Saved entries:
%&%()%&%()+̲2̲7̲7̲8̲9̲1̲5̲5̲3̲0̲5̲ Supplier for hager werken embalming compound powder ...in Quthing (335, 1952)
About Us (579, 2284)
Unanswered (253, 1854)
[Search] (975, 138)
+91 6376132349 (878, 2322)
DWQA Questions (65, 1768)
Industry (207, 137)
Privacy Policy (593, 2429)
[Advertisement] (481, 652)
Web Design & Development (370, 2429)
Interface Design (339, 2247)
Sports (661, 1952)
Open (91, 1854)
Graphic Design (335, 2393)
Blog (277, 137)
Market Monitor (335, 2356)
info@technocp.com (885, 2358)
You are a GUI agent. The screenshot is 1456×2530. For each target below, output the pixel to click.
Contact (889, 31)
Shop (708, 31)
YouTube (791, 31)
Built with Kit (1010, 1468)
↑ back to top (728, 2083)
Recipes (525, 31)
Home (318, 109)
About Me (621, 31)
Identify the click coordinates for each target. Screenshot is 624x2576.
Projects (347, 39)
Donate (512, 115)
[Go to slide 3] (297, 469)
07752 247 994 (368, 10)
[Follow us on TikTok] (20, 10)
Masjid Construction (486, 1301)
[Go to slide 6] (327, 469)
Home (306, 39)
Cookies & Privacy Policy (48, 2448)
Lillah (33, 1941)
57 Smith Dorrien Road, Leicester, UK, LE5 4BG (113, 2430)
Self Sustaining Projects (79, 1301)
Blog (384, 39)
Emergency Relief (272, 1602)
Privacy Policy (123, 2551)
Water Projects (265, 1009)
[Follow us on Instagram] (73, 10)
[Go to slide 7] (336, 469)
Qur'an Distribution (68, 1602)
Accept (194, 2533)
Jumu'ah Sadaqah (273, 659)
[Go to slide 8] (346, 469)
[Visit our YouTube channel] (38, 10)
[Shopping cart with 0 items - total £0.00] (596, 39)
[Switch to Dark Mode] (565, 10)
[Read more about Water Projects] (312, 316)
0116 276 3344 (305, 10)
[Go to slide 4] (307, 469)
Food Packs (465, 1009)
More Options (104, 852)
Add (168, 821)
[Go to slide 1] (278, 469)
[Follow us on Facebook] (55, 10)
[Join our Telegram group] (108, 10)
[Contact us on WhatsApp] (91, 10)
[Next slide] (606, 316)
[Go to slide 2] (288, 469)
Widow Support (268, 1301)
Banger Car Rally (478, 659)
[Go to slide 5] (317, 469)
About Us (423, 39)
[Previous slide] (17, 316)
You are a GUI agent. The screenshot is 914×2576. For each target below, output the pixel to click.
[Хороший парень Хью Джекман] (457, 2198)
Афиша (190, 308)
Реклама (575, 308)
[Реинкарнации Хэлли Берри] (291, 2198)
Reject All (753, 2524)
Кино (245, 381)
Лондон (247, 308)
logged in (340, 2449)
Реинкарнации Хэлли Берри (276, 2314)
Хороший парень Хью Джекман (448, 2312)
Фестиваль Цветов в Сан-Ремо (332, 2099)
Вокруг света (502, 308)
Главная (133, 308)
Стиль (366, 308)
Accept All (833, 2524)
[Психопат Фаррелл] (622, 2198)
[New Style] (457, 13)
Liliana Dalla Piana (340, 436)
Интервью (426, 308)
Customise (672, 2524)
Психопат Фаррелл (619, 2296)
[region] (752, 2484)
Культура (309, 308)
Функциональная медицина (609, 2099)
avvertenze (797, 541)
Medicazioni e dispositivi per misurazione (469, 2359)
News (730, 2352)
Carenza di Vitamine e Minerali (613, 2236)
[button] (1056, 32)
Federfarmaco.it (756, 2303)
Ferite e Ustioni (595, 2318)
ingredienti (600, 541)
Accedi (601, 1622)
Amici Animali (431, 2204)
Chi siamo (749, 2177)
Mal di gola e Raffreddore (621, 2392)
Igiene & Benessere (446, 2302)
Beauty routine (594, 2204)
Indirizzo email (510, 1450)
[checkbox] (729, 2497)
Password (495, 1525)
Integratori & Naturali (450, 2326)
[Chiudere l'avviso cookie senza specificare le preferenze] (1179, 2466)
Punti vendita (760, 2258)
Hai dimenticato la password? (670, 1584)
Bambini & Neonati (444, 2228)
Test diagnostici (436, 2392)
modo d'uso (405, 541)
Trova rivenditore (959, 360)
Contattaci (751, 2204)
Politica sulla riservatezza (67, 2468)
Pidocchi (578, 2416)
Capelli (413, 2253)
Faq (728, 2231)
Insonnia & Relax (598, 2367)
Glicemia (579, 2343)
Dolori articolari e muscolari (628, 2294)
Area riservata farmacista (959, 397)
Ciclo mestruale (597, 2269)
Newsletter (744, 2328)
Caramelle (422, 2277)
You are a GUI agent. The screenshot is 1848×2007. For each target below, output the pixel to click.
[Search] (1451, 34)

#### Problem statement
Return a word-for-word copy of the lines above from the one holding "[Реинкарнации Хэлли Берри] (291, 2198)" through the one holding "avvertenze (797, 541)", with both of them included and nothing besides.

#### Your solution
[Реинкарнации Хэлли Берри] (291, 2198)
Reject All (753, 2524)
Кино (245, 381)
Лондон (247, 308)
logged in (340, 2449)
Реинкарнации Хэлли Берри (276, 2314)
Хороший парень Хью Джекман (448, 2312)
Фестиваль Цветов в Сан-Ремо (332, 2099)
Вокруг света (502, 308)
Главная (133, 308)
Стиль (366, 308)
Accept All (833, 2524)
[Психопат Фаррелл] (622, 2198)
[New Style] (457, 13)
Liliana Dalla Piana (340, 436)
Интервью (426, 308)
Customise (672, 2524)
Психопат Фаррелл (619, 2296)
[region] (752, 2484)
Культура (309, 308)
Функциональная медицина (609, 2099)
avvertenze (797, 541)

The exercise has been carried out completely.